Writing about these pine woods, Doñana and the river, it puts me in mind of a couple of old cycling yarns.

…. and now for a couple of stories …

                        one 

So I´ll let you into a secret. Years ago I was once reliably informed (maybe), by one of my best-est ever cycling buddies, Abel, that therein Doñana, hidden, very very well hidden from view, is the sunken city of Atlantis. Abel is generally-quite-oftenly-sometimesly well informed. He is also a great cyclist, so I always listen with interest to what he has to tell me whilst we turn the cranks. I was informed that within the marshlands of Doñana there are signs  (maybe) that that great city-port has been here all the time, at this the western end of the Mediterianan. Doñana does after all lie not far from the Pillars of Hercules. However, should you have any doubts as to the veracity of all this story about sunken cities, well you can always go-consult Google satellite, and you´ll surely see what it is that you want to see.

and two

There is a track which accompanies the east bank of the river, which is 100kms long, from Sevilla to the coast. At the moment I can only ride very short stretches of this track. These 100kms spoken off are without respite as there is nothing, but nothing which marks civilization until you reach the village of Bonanza on the estuary. The first time I rode this track in its entirety, in one sitting, I chose wisely to ride it at night. I left Sevilla at about 11 pm, on midsummers night, with three other adventurous fools I had persuaded to come along. We arrived at the coast at about 7am. We slept-rode parts of the night, with no light apart from our headlights and the stars above. We repaired two punctures in the blackness, we were attacked by mosquitoes for long stretches. We cycled past a small rave in the middle of nowhere, the ravers shouting “the cyclists !, the cyclists !”. I remember an commercial ship slowly sailing upstream in the dark of the night, all decked out in many lights, it seemed quite beautiful in the darkness, very cinematic. When we did arrive at the Bonanza, I fell asleep over my coffee. 

I have ridden this track many times since, but never at night.

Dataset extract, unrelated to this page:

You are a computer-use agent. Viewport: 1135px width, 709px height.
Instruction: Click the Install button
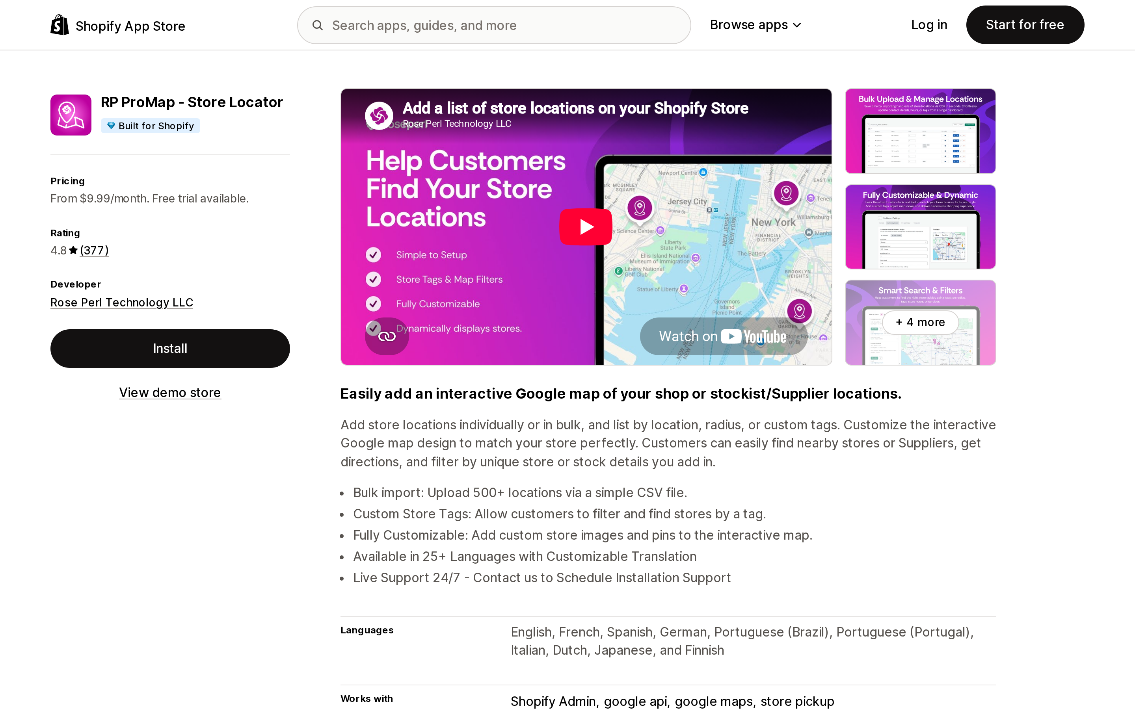(170, 348)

midsummers night fom Sevilla to Cadiz.
That famous, ill-advised night ride to Cadiz from Sevilla

, and now it’s time to turn around

However the end of the trail is nearer to home for now. Having reached the river’s edge it is time now to about-turn, turning my back on Doñana to the west and the Guadaquivir itself. I can now see the east. I can see blue shadows on the horizon that are the Cordilleras Béticas and the Sierra de Grazalema. There, there are seriously good climbs, perfectly able to burst even the strongest of lungs, but during lock down they too remain on the distant horizon. In this neck of the woods there are no opportunities to enjoy long climbs riding out of the saddle, the road twisting and turning back on itself, much less the possibility of long freewheeling descents, but then you take-what’s-youz-get when you can.

Time to ride back home. 

Spring is beginning to show its shoots, the days are marginally longer now and it is now a year into this pandemic. Maybe we can permit ourselves to feel that in the not so distant future we’ll turn a corner and the road and trails will open out again before us.